Show each line of the records in which the word "computer" occurs.

- [The data]
◆ ◆ ◆
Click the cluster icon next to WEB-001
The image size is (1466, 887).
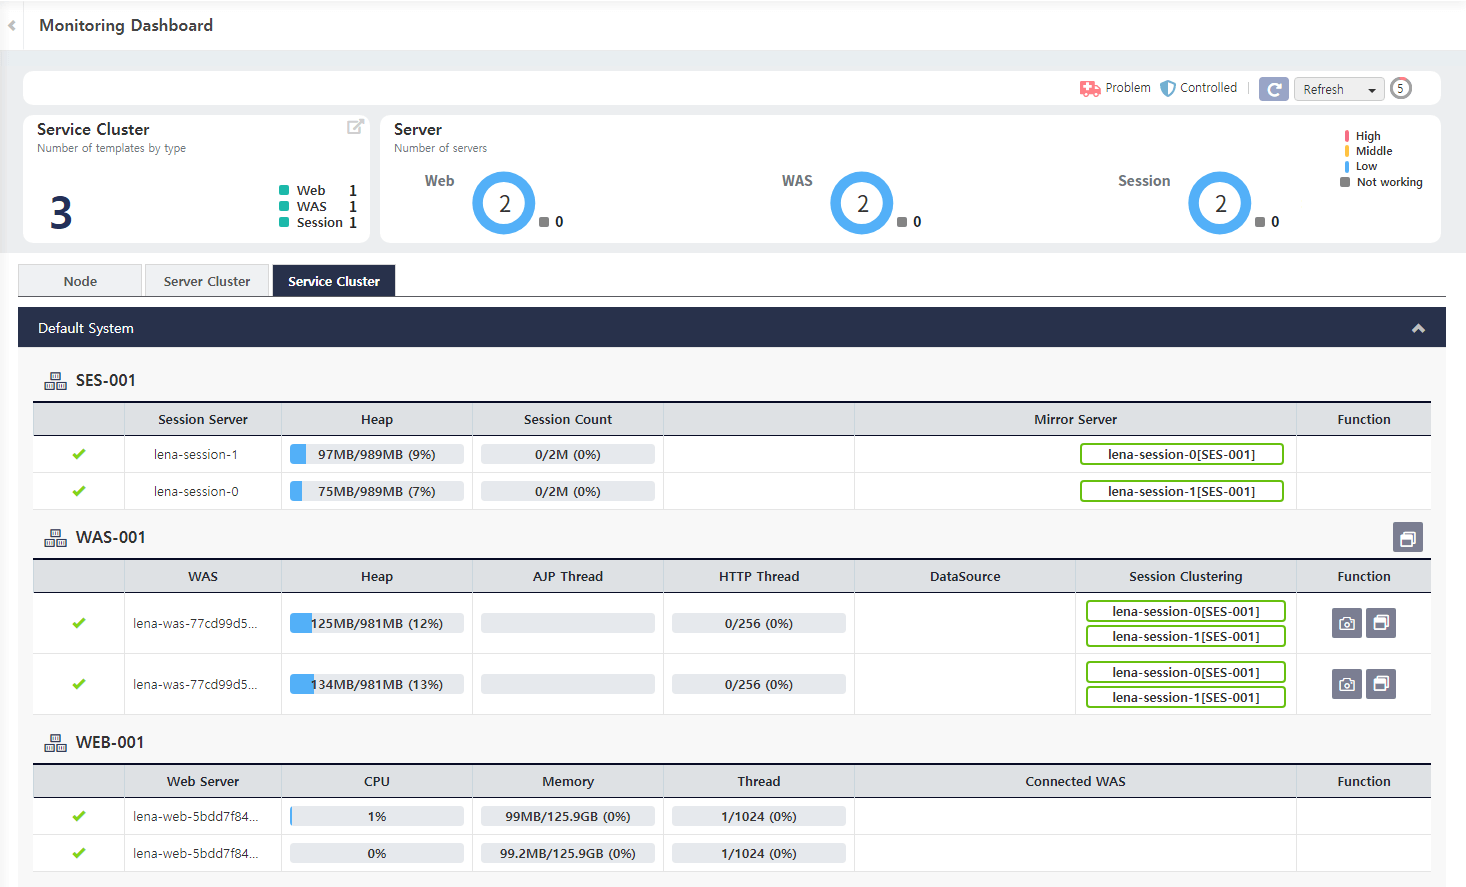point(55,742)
◆ ◆ ◆
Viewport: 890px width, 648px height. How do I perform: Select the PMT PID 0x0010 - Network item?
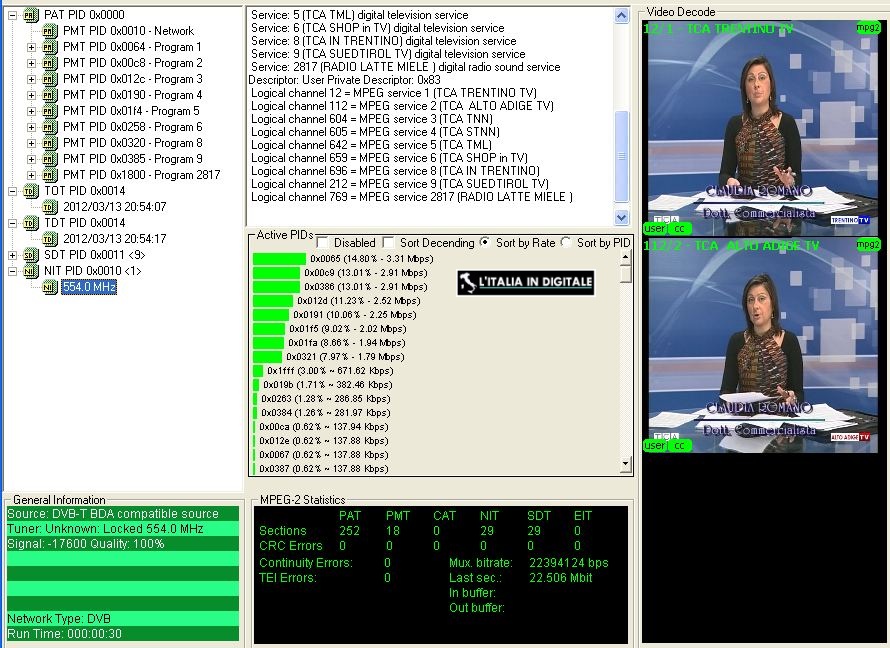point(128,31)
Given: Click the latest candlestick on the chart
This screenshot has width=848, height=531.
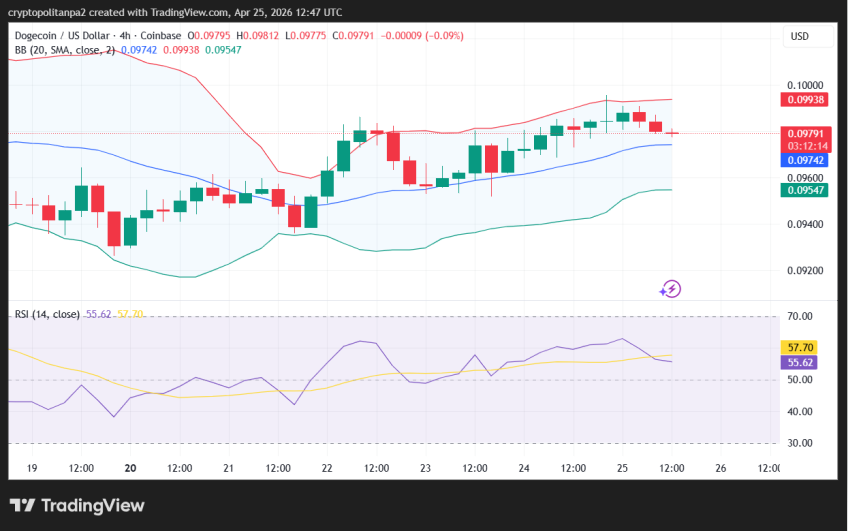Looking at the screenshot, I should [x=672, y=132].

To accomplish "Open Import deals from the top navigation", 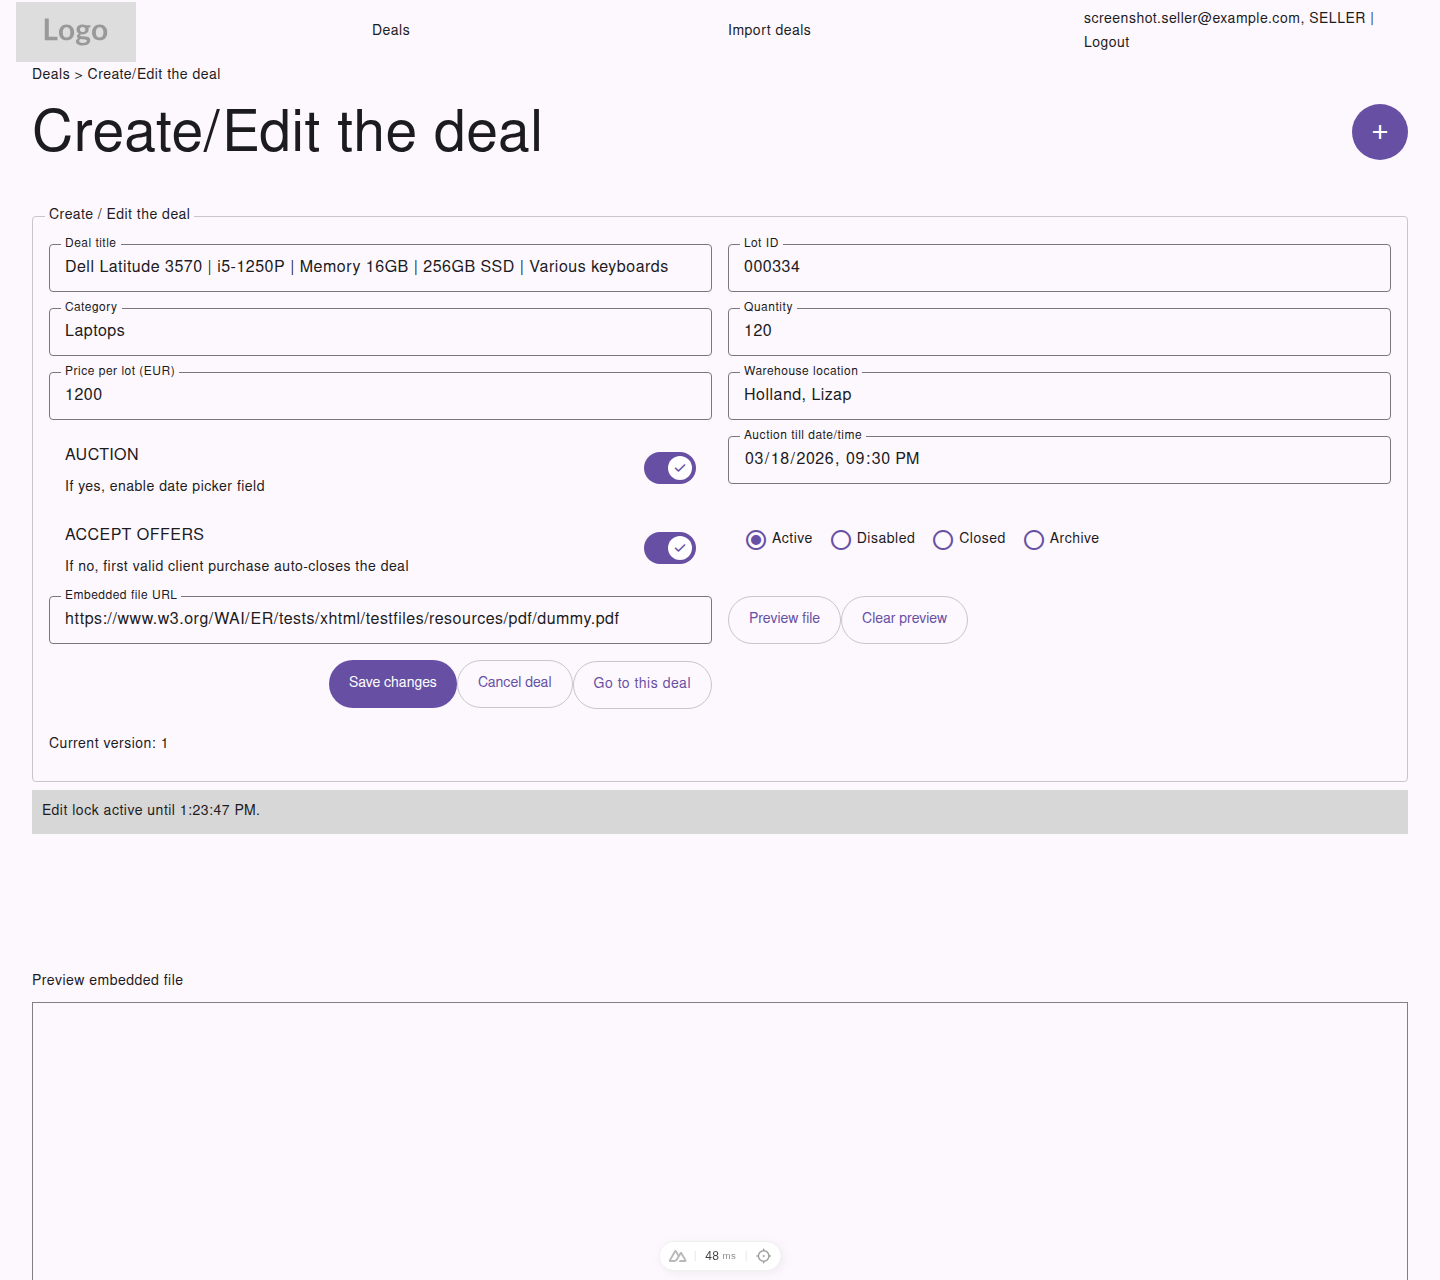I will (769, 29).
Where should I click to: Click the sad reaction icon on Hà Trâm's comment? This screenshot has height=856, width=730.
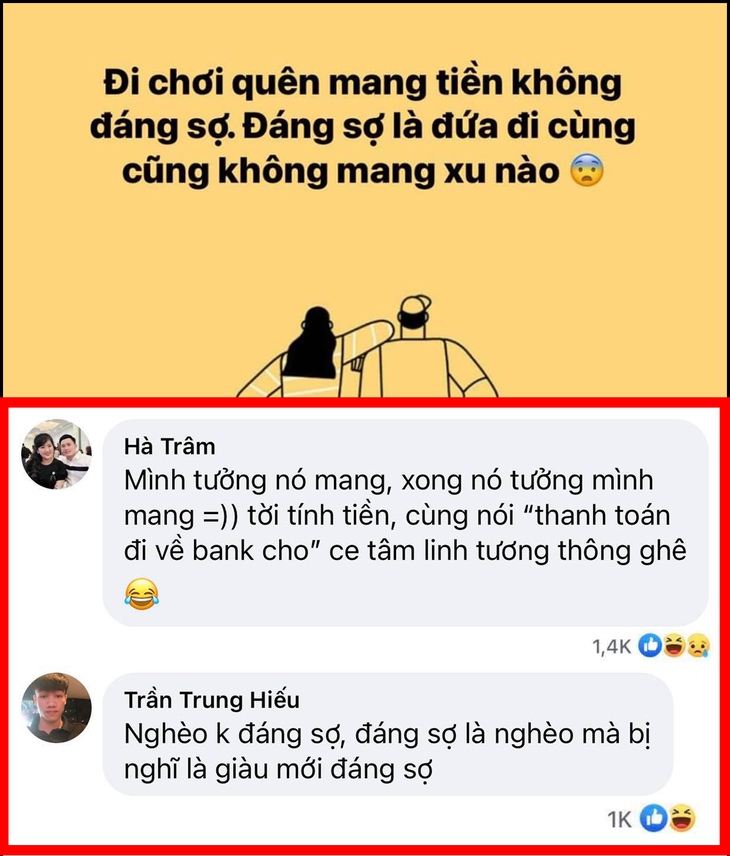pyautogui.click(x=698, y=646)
◆ ◆ ◆
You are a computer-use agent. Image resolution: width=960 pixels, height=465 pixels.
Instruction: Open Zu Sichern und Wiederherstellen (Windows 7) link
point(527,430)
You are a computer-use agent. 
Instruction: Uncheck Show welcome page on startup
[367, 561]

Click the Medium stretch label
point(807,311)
◆ ◆ ◆
- [Your solution]
You are a computer-use agent. Image resolution: width=960 pixels, height=465 pixels.
You are a computer-use agent. 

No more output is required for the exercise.